I love tea. I always have. In an Irish family, tea is basically a staple… you can’t escape it. Yes, I love coffee too, but I definitely own more varieties of tea than coffee. Tea is comforting for me. Tea is childhood illness, when my grandmother would make me a cup when I was home sick from school & my mom was at work, holding her hand to my forehead to see if I was “hot.” Tea is when I had a bad day as a teenager, and my mom would make me a cup before bed & tell me the day is over and tomorrow is a new start. Tea is family. Coffee is a jolt to get me going, whereas tea is a warm hug to settle me down.
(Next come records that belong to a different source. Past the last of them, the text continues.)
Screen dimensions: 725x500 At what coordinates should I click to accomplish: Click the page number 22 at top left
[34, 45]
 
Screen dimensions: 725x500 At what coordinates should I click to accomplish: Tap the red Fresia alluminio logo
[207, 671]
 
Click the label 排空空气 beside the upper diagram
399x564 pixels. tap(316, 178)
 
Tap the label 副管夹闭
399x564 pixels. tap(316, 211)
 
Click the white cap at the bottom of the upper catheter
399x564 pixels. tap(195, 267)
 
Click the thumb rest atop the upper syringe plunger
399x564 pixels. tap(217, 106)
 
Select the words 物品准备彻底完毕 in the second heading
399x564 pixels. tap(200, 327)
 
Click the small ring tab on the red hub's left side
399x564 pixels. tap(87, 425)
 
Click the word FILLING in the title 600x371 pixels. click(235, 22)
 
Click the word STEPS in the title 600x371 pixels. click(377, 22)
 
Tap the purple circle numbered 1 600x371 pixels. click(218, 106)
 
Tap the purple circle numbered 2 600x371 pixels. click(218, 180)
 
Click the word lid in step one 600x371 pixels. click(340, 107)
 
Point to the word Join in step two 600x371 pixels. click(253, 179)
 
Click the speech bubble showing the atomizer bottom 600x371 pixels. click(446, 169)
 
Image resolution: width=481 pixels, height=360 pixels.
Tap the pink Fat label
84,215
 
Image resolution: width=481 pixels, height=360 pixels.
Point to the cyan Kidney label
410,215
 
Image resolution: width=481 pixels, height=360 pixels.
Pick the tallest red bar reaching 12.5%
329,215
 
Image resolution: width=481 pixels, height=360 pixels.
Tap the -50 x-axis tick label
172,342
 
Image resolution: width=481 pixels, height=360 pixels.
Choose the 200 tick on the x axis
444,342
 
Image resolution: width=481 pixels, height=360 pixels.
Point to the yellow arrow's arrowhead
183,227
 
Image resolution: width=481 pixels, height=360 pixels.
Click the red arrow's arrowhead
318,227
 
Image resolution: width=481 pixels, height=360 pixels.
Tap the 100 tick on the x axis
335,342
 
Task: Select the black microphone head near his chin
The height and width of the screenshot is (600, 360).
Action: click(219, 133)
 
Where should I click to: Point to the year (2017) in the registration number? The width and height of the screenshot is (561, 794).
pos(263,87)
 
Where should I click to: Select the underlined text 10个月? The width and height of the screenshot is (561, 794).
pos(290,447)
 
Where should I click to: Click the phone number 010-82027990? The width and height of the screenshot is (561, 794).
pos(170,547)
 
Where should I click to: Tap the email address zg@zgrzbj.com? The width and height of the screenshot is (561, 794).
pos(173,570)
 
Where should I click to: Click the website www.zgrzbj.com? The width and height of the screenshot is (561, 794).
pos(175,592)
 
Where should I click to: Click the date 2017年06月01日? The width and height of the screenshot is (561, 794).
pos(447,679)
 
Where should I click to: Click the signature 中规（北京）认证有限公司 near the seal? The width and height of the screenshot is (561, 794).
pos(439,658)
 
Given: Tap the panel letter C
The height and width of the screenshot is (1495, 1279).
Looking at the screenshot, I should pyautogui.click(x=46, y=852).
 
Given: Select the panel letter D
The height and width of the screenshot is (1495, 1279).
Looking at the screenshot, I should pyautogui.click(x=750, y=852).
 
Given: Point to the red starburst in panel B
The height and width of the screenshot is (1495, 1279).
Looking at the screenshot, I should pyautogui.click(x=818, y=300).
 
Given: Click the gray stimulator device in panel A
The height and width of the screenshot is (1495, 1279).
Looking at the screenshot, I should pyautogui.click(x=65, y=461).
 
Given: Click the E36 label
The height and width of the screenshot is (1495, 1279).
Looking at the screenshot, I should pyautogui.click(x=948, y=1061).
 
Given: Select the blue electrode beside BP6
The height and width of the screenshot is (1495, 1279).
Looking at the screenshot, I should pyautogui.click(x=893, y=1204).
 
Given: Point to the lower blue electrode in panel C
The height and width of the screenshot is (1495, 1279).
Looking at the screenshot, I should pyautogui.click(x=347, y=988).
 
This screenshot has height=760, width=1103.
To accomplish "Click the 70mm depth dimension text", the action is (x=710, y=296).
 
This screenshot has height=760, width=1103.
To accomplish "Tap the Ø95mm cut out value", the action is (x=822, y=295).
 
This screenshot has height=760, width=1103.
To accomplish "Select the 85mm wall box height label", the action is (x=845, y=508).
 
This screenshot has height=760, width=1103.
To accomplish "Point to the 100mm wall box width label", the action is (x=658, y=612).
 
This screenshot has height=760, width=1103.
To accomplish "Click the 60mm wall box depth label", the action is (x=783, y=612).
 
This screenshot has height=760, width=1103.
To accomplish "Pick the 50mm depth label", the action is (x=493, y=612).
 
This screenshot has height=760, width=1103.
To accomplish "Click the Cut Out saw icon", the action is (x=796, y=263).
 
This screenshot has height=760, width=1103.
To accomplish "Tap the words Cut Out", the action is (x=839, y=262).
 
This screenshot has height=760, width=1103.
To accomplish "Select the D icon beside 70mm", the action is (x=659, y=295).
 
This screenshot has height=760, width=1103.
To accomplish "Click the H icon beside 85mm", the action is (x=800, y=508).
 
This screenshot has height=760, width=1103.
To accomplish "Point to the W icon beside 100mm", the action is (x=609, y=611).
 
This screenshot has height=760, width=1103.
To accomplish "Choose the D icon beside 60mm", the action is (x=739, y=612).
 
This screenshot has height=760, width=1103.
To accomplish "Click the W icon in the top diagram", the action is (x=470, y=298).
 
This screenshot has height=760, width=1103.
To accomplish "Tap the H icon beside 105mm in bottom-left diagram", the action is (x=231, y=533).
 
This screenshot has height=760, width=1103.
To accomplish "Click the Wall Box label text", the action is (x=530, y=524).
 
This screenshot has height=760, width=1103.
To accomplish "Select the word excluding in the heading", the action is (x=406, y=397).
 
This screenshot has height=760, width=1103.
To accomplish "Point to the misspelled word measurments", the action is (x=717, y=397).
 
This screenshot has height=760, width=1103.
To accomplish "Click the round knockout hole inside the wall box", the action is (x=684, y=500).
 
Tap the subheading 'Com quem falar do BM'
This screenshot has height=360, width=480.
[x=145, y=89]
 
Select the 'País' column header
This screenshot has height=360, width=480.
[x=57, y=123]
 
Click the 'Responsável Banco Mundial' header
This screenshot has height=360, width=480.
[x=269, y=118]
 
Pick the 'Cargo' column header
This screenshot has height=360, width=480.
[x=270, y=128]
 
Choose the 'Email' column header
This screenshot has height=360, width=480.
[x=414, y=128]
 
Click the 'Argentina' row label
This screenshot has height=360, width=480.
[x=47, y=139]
I made a super crazy good tea jelly last summer, and it was such a massive hit that all four jars disappeared. One I sent to Lyns, and the other three just seemingly vaporized. I know I used it for a few things, and I remember having it on scones and English muffins, but I definitely don’t remember all the jars being used up. Hmm. But nonetheless they were, and now they’re seemingly gone, so it was time to make some more. I really liked the tea I used last year, but I wanted something different this year. I was still in a summer mood at the time, and it was so hot out I didn’t want to make anything too heavy or wintery, and a lot of my loose teas remind me of fall & winter. I wanted to avoid that completely- I’m more than a little annoyed that the Back To School stuff has been in stores since before my birthday and that people are trying to sell me sweaters. It’s still summer, dammit! I’ve also been reading a lot of my vintage cookbooks, or rather my reprints of vintage cookbooks, such as The Virginia House-Wife, The American Frugal Housewife & Civil War Recipes; and for some reason they all made me think of things like rose or lavender-based jellies and jams. Flowery edible things always remind me of the Colonial times or Victorian times. Rosewater was often used back then in recipes in place of vanilla extract, which was very expensive. Although it’s still used widely today, especially in Indian & Middle Eastern cuisine, most people nowadays use it as part of their toilette. Rosewater is great for your skin- it absorbs excess oil so it makes a great toner.

So as a kind of experiment, I decided to make a small jar of jelly using some flower-based tea & rose petals.


I decided to use the last four Hibiscus tea bags from Davidson’s that I had left to make some rose petal hibiscus tea jelly. Why add actual rose petals? ‘Cause I can, really.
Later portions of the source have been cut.